◆ EXERCISE INPUT ◆
'''

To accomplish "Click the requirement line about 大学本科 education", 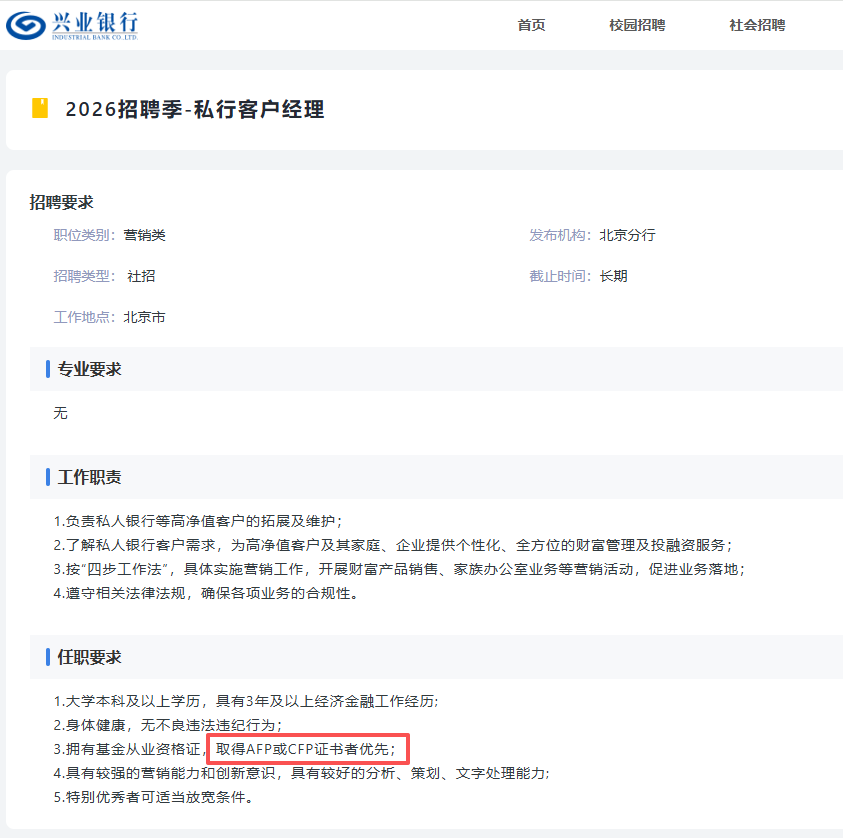I will 246,701.
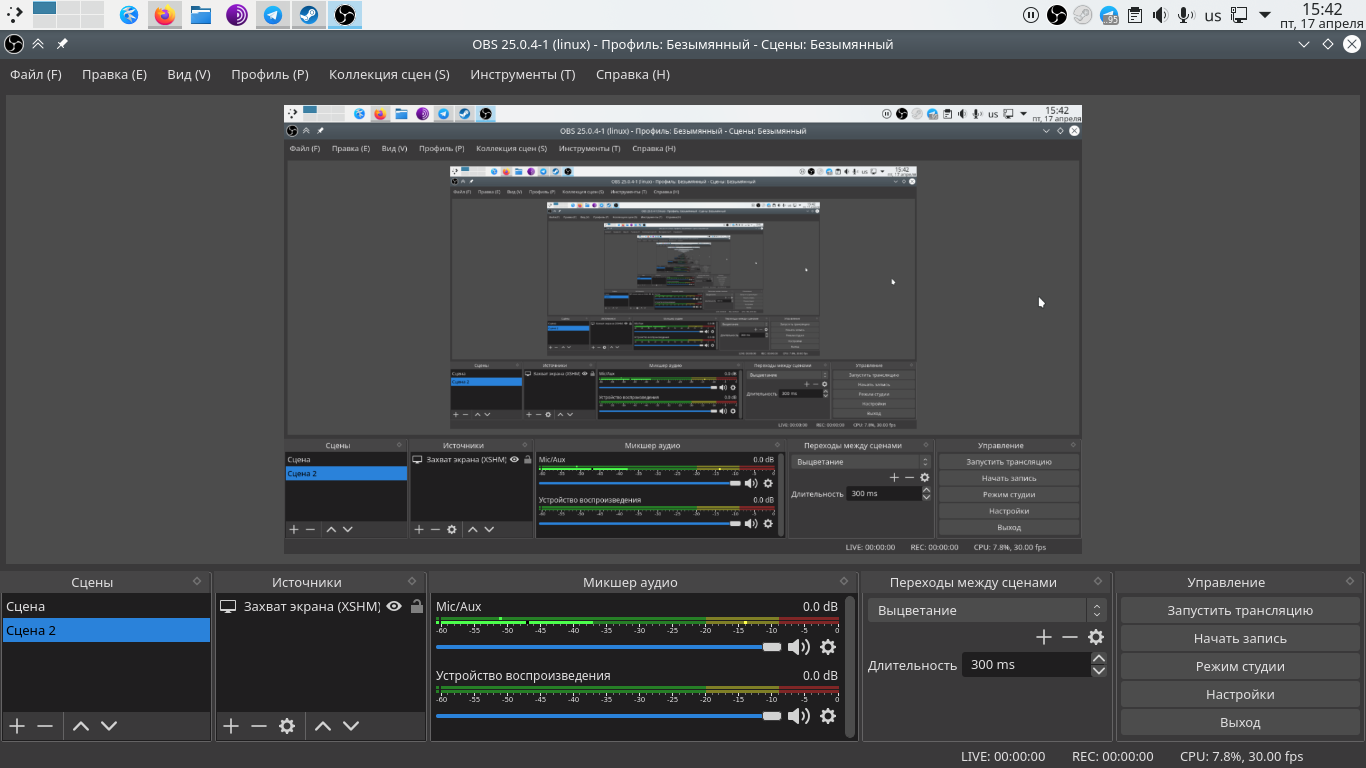Viewport: 1366px width, 768px height.
Task: Mute the Mic/Aux speaker icon
Action: click(798, 647)
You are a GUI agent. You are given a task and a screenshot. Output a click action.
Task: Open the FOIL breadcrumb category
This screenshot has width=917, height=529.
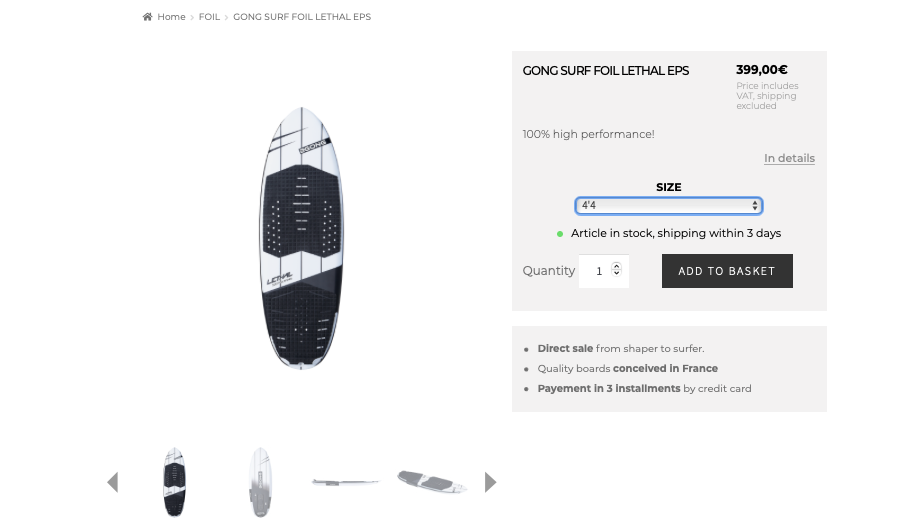209,17
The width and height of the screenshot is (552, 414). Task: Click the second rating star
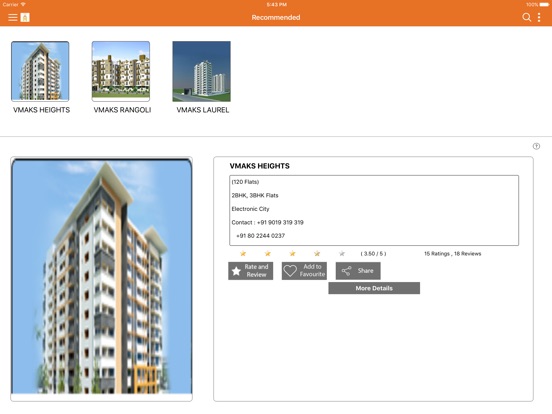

'''

◆ TO DO ◆
Beginning with the line that contains "This screenshot has width=917, height=529." and ending with the last line of the data above, output those lines exactly and nothing more, without any pictures.

◆ EXERCISE SOLUTION ◆
This screenshot has width=917, height=529.
209,17
The width and height of the screenshot is (552, 414). Task: Click the second rating star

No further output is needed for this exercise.